(Records from a dataset)
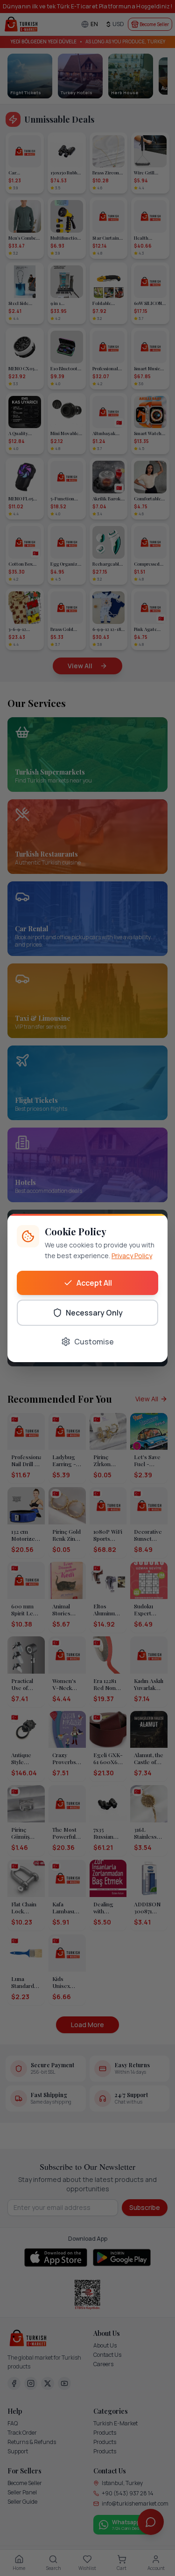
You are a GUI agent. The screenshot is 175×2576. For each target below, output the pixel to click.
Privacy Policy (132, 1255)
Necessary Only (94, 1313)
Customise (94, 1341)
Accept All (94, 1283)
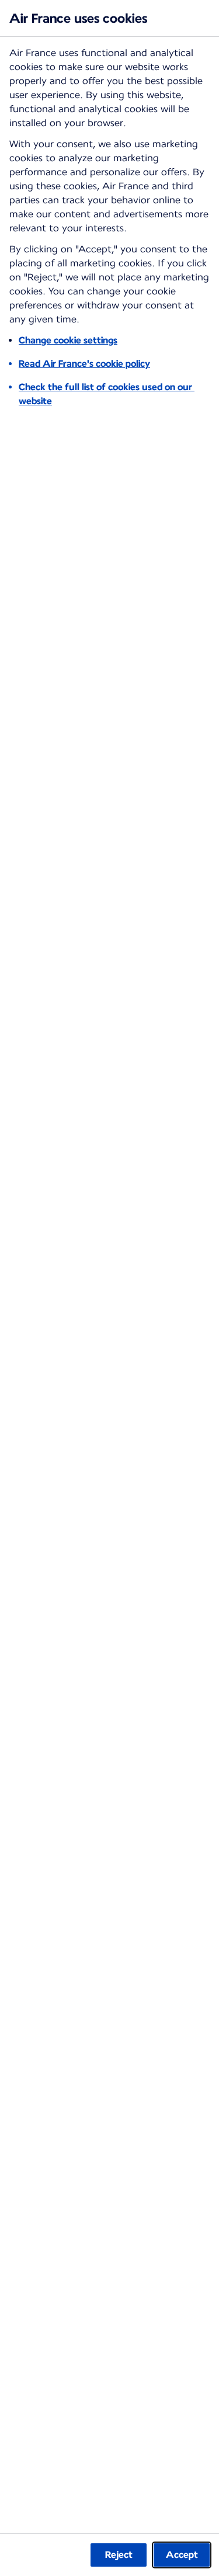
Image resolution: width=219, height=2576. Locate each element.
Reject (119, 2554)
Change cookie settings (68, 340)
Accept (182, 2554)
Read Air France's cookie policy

**Brief:** Word-for-word repeat, images excluded: return all the data.

**Exercise solution:**
You are a GUI agent. The screenshot is 175×2576. For each target below, output the pixel to click.
Privacy Policy (132, 1255)
Necessary Only (94, 1313)
Customise (94, 1341)
Accept All (94, 1283)
Image resolution: width=219, height=2576. Locate each element.
Reject (119, 2554)
Change cookie settings (68, 340)
Accept (182, 2554)
Read Air France's cookie policy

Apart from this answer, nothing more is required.